▶ _SUPPLIED DATA_
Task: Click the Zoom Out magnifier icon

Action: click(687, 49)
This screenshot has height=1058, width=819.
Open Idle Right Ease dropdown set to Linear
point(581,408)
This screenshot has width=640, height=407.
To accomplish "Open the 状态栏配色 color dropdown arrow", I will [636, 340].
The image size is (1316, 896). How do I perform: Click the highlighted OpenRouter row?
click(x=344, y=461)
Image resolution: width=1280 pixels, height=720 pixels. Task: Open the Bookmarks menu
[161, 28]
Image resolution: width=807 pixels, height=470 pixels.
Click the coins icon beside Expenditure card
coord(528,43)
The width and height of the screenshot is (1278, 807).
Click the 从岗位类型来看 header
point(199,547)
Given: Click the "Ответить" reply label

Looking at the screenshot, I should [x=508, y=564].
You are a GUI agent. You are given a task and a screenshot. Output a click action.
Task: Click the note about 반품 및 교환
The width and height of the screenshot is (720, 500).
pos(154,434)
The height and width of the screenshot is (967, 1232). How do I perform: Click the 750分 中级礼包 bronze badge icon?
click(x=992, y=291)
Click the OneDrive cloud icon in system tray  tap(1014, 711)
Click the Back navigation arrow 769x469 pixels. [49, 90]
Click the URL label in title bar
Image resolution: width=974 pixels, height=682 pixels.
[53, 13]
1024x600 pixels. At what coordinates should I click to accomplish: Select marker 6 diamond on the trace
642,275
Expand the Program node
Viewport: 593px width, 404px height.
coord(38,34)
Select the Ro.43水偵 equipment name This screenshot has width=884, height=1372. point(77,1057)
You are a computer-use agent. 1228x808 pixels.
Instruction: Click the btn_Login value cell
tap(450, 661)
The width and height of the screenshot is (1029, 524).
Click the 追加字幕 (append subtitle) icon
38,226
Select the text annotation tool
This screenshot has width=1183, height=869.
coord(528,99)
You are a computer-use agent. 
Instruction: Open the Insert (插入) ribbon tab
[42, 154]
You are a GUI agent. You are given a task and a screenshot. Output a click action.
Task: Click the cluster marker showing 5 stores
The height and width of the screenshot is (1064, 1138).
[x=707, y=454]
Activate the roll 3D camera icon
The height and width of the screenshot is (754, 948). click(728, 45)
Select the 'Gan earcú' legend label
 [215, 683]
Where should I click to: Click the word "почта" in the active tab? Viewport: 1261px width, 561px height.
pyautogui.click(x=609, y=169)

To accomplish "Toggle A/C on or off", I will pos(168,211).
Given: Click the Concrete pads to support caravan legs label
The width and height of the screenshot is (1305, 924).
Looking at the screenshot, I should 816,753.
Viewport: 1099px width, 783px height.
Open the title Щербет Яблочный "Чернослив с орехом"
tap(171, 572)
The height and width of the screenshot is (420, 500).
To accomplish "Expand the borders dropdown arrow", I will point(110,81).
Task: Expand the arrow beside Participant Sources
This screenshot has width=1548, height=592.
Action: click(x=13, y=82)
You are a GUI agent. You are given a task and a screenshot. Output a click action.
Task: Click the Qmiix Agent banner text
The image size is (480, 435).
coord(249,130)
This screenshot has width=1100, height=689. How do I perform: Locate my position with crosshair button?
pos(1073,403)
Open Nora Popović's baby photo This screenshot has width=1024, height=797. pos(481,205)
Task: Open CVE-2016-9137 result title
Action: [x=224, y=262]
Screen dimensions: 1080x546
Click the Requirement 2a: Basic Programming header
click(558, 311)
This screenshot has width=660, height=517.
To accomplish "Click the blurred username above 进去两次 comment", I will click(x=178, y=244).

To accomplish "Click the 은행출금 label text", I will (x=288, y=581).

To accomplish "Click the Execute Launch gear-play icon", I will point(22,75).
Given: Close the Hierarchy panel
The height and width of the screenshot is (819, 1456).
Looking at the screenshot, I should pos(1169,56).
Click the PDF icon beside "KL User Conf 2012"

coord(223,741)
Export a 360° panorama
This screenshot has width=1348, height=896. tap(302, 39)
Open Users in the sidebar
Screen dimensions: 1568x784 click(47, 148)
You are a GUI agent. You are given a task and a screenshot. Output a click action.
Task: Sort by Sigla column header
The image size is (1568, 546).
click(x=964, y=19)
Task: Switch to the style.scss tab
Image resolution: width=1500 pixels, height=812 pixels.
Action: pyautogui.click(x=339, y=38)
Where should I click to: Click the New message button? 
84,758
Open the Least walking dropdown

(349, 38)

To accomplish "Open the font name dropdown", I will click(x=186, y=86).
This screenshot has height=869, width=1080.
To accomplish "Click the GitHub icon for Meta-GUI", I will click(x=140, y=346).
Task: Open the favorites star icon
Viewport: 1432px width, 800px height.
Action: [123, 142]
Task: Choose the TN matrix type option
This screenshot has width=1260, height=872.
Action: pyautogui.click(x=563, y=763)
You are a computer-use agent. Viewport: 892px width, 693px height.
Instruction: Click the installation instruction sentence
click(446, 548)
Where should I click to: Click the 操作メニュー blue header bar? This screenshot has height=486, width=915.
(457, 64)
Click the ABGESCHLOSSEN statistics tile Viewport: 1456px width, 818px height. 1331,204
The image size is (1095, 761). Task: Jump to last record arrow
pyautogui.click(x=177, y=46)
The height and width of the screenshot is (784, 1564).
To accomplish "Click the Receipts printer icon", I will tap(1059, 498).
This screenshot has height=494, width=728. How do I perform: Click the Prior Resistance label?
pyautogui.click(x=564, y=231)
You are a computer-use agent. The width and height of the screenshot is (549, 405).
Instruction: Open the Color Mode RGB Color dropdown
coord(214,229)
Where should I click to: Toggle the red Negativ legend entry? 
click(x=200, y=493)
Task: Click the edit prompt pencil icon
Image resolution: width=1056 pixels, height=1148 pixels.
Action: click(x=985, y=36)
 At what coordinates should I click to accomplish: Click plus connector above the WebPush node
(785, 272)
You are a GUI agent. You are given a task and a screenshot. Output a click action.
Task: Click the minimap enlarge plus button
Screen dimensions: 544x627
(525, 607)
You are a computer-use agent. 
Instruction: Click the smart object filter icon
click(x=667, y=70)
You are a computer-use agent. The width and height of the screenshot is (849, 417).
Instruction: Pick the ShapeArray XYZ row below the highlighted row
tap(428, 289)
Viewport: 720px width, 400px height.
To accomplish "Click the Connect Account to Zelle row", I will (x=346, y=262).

▶ _AIM OF THE TASK_
Restate the entries above, keeping every word intact.

▶ _SOLUTION_
Task: Click the Zoom Out magnifier icon

Action: click(687, 49)
This screenshot has height=1058, width=819.
Open Idle Right Ease dropdown set to Linear
point(581,408)
This screenshot has width=640, height=407.
To accomplish "Open the 状态栏配色 color dropdown arrow", I will [636, 340].
The image size is (1316, 896). How do I perform: Click the highlighted OpenRouter row?
click(x=344, y=461)
Image resolution: width=1280 pixels, height=720 pixels. Task: Open the Bookmarks menu
[161, 28]
Image resolution: width=807 pixels, height=470 pixels.
Click the coins icon beside Expenditure card
coord(528,43)
The width and height of the screenshot is (1278, 807).
Click the 从岗位类型来看 header
point(199,547)
Given: Click the "Ответить" reply label

Looking at the screenshot, I should [x=508, y=564].
You are a GUI agent. You are given a task and a screenshot. Output a click action.
Task: Click the note about 반품 및 교환
The width and height of the screenshot is (720, 500).
pos(154,434)
The height and width of the screenshot is (967, 1232). How do I perform: Click the 750分 中级礼包 bronze badge icon?
click(x=992, y=291)
Click the OneDrive cloud icon in system tray  tap(1014, 711)
Click the Back navigation arrow 769x469 pixels. [49, 90]
Click the URL label in title bar
Image resolution: width=974 pixels, height=682 pixels.
[53, 13]
1024x600 pixels. At what coordinates should I click to accomplish: Select marker 6 diamond on the trace
642,275
Expand the Program node
Viewport: 593px width, 404px height.
coord(38,34)
Select the Ro.43水偵 equipment name This screenshot has width=884, height=1372. point(77,1057)
You are a computer-use agent. 1228x808 pixels.
Instruction: Click the btn_Login value cell
tap(450, 661)
The width and height of the screenshot is (1029, 524).
Click the 追加字幕 (append subtitle) icon
38,226
Select the text annotation tool
This screenshot has width=1183, height=869.
coord(528,99)
You are a computer-use agent. 
Instruction: Open the Insert (插入) ribbon tab
[42, 154]
You are a GUI agent. You are given a task and a screenshot. Output a click action.
Task: Click the cluster marker showing 5 stores
The height and width of the screenshot is (1064, 1138).
[x=707, y=454]
Activate the roll 3D camera icon
The height and width of the screenshot is (754, 948). click(728, 45)
Select the 'Gan earcú' legend label
 [215, 683]
Where should I click to: Click the word "почта" in the active tab? Viewport: 1261px width, 561px height.
pyautogui.click(x=609, y=169)

To accomplish "Toggle A/C on or off", I will pos(168,211).
Given: Click the Concrete pads to support caravan legs label
The width and height of the screenshot is (1305, 924).
Looking at the screenshot, I should 816,753.
Viewport: 1099px width, 783px height.
Open the title Щербет Яблочный "Чернослив с орехом"
tap(171, 572)
The height and width of the screenshot is (420, 500).
To accomplish "Expand the borders dropdown arrow", I will point(110,81).
Task: Expand the arrow beside Participant Sources
This screenshot has width=1548, height=592.
Action: click(x=13, y=82)
You are a GUI agent. You are given a task and a screenshot. Output a click action.
Task: Click the Qmiix Agent banner text
The image size is (480, 435).
coord(249,130)
This screenshot has width=1100, height=689. How do I perform: Locate my position with crosshair button?
pos(1073,403)
Open Nora Popović's baby photo This screenshot has width=1024, height=797. pos(481,205)
Task: Open CVE-2016-9137 result title
Action: [x=224, y=262]
Screen dimensions: 1080x546
Click the Requirement 2a: Basic Programming header
click(558, 311)
This screenshot has width=660, height=517.
To accomplish "Click the blurred username above 进去两次 comment", I will click(x=178, y=244).

To accomplish "Click the 은행출금 label text", I will (x=288, y=581).

To accomplish "Click the Execute Launch gear-play icon", I will point(22,75).
Given: Close the Hierarchy panel
The height and width of the screenshot is (819, 1456).
Looking at the screenshot, I should pos(1169,56).
Click the PDF icon beside "KL User Conf 2012"

coord(223,741)
Export a 360° panorama
This screenshot has width=1348, height=896. tap(302, 39)
Open Users in the sidebar
Screen dimensions: 1568x784 click(47, 148)
You are a GUI agent. You are given a task and a screenshot. Output a click action.
Task: Sort by Sigla column header
The image size is (1568, 546).
click(x=964, y=19)
Task: Switch to the style.scss tab
Image resolution: width=1500 pixels, height=812 pixels.
Action: pyautogui.click(x=339, y=38)
Where should I click to: Click the New message button? 
84,758
Open the Least walking dropdown

(349, 38)

To accomplish "Open the font name dropdown", I will click(x=186, y=86).
This screenshot has height=869, width=1080.
To accomplish "Click the GitHub icon for Meta-GUI", I will click(x=140, y=346).
Task: Open the favorites star icon
Viewport: 1432px width, 800px height.
Action: [123, 142]
Task: Choose the TN matrix type option
This screenshot has width=1260, height=872.
Action: pyautogui.click(x=563, y=763)
You are a computer-use agent. Viewport: 892px width, 693px height.
Instruction: Click the installation instruction sentence
click(446, 548)
Where should I click to: Click the 操作メニュー blue header bar? This screenshot has height=486, width=915.
(457, 64)
Click the ABGESCHLOSSEN statistics tile Viewport: 1456px width, 818px height. 1331,204
The image size is (1095, 761). Task: Jump to last record arrow
pyautogui.click(x=177, y=46)
The height and width of the screenshot is (784, 1564).
To accomplish "Click the Receipts printer icon", I will tap(1059, 498).
This screenshot has height=494, width=728. How do I perform: Click the Prior Resistance label?
pyautogui.click(x=564, y=231)
You are a computer-use agent. The width and height of the screenshot is (549, 405).
Instruction: Open the Color Mode RGB Color dropdown
coord(214,229)
Where should I click to: Toggle the red Negativ legend entry? 
click(x=200, y=493)
Task: Click the edit prompt pencil icon
Image resolution: width=1056 pixels, height=1148 pixels.
Action: click(x=985, y=36)
 At what coordinates should I click to accomplish: Click plus connector above the WebPush node
(785, 272)
You are a GUI agent. You are given a task and a screenshot. Output a click action.
Task: Click the minimap enlarge plus button
Screen dimensions: 544x627
(525, 607)
You are a computer-use agent. 
Instruction: Click the smart object filter icon
click(x=667, y=70)
You are a computer-use agent. The width and height of the screenshot is (849, 417).
Instruction: Pick the ShapeArray XYZ row below the highlighted row
tap(428, 289)
Viewport: 720px width, 400px height.
To accomplish "Click the Connect Account to Zelle row", I will (x=346, y=262).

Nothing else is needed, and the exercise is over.